The Nation's Gauge of Poverty Has Worn Out
Deepak Bhargava and Joan Kuriansky

The US Conference of Mayors reported late last year that hunger and homelessness had risen sharply in major American cities. Over the previous year, requests for emergency food assistance climbed an average of 23 percent and requests for emergency shelter assistance rose an average of 13 percent in 27 cities surveyed.

Hunger and homelessness are key indicators of poverty, yet census figures have documented a decrease in poverty over four years for most demographic groups, including those in America's cities.

The reason for this dissonance between the reality in America's streets and official poverty data is the federal government's reliance on the concept of the poverty line, an outdated measure that distorts the true picture of indigence in our nation.

First developed in the early 1960s, the federal poverty line reflects economic and social realities completely different from those faced by families today. Drawn up in1963-64 by a Social Security Administration official on the basis of a 1955 household food consumption survey by the Agriculture Department, the poverty line assumed that the cost of food makes up one-third of a family's budget.

Over the last 40 years, the federal poverty level has been updated to reflect inflation, but not social and economic changes. For most families today, food constitutes less than a fifth of their budgets while higher costs of transportation, housing, health care and child care have created new burdens. Moreover, the poverty line was calculated on a "Leave It To Beaver" model - the two-parent family with one stay-at-home parent. But that model doesn't accurately describe contemporary families and is particularly off-base for low-income families, where single working parents are more common than they were during the 1960s.

In nearly two-thirds of two-parent families, both parents work.
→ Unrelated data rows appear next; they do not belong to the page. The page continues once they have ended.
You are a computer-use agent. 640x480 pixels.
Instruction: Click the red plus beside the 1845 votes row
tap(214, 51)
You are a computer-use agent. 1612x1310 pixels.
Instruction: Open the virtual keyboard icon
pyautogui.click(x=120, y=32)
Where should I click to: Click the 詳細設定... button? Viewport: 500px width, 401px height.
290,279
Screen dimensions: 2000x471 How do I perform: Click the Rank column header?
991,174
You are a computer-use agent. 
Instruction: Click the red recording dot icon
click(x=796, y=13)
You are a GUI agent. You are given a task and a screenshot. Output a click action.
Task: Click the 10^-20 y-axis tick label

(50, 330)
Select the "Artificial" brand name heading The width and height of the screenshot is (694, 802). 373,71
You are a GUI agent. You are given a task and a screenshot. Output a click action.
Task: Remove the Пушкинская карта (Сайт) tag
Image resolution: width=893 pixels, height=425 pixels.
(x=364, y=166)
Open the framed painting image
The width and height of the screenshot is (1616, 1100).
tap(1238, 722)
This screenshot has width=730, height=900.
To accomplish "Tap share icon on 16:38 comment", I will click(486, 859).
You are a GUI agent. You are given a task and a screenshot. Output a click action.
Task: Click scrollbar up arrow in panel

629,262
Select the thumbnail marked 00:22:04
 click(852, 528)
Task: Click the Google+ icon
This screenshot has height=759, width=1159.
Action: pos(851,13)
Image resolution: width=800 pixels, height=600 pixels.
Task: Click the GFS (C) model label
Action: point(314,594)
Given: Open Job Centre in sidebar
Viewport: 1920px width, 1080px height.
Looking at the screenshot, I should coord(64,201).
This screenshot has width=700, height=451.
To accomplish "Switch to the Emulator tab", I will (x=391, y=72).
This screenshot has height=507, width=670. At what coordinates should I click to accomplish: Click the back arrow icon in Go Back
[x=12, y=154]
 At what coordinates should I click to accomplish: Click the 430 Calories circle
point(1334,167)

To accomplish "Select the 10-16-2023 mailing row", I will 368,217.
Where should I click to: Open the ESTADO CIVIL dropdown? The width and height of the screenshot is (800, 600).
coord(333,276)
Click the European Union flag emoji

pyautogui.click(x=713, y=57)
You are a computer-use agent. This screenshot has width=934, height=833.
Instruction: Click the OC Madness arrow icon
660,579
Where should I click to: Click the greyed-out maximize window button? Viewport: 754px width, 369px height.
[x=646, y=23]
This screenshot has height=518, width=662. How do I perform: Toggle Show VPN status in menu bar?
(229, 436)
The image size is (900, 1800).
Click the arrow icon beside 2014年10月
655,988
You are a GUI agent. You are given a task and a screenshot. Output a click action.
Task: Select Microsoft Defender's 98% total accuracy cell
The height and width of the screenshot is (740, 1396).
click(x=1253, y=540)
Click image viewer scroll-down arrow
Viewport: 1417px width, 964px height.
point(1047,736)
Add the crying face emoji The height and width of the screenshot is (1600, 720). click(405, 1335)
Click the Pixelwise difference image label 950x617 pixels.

For them, there are costs associated with employment - costs such as transportation, child care and taxes - that the federal poverty threshold either underestimates or neglects entirely.

Despite all evidence to the contrary, the federal poverty level measurement also assumes that costs are the same across all of the lower 48 states (the federal poverty level is higher for Hawaii and Alaska).

Yet in almost any city, small town or suburb in America, an annual income of $18,100 - the 2002 poverty figure for a family of four - is nowhere near enough to cover housing, food, clothing, child care, transportation and taxes.

But if the poverty line is an increasingly irrelevant measure of economic well-being, the debate on welfare this fall will be skewed. It's time to accept that the poverty line is an anachronism and to adopt a new benchmark.

Diana Pearce, a research at the University of Washington, has studied its inadequacies. While director of the Women and Poverty Project at Wider Opportunities for Women (WOW), Ms. Pearce developed a "self-Sufficiency Standard," which establishes a level for family incomes that is both realistic and flexible enough to address changing costs over time and from place to place.

Unlike the federal poverty level, the Self-Sufficiency Standard identifies the income levels at which families can meet their most basic needs without public support. It varies geographically, reflecting costs in different cities and counties across the United States for families of various sizes.

For instance, in Cocke County, Tenn., the Self-Sufficiency Standard for a single parent with two children is $23,091. In Indianapolis, it is $29,388. For each family, this is a "no-frills" budget covering only the most basic needs, such as food, housing, clothing, child care, health care, transportation and taxes. The food budget, for example, does not include any restaurant or take-out food - not even a pizza or a Happy Meal.

A more realistic measure of poverty will give us a new way to assess the success of social programs - not just whether a family moves a dollar above an arbitrary threshold, but whether it is moving toward self-sufficiency.

In addition to changes in welfare, we should make greater investments in child care, job training and affordable housing to help families fill the gap between what they earn and what they need.

The welfare reforms of the 1990s haven't ended poverty in America, but they may have inadvertently pointed the way to a broader policy framework to address the needs of the poorest one-third of families .

Deepak Bhargava is executive director of the National Campaign for Jobs and Income Support, a welfare reform project at the Center for Community Change. Joan Kuriansky is executive director of Wider Opportunities for Women.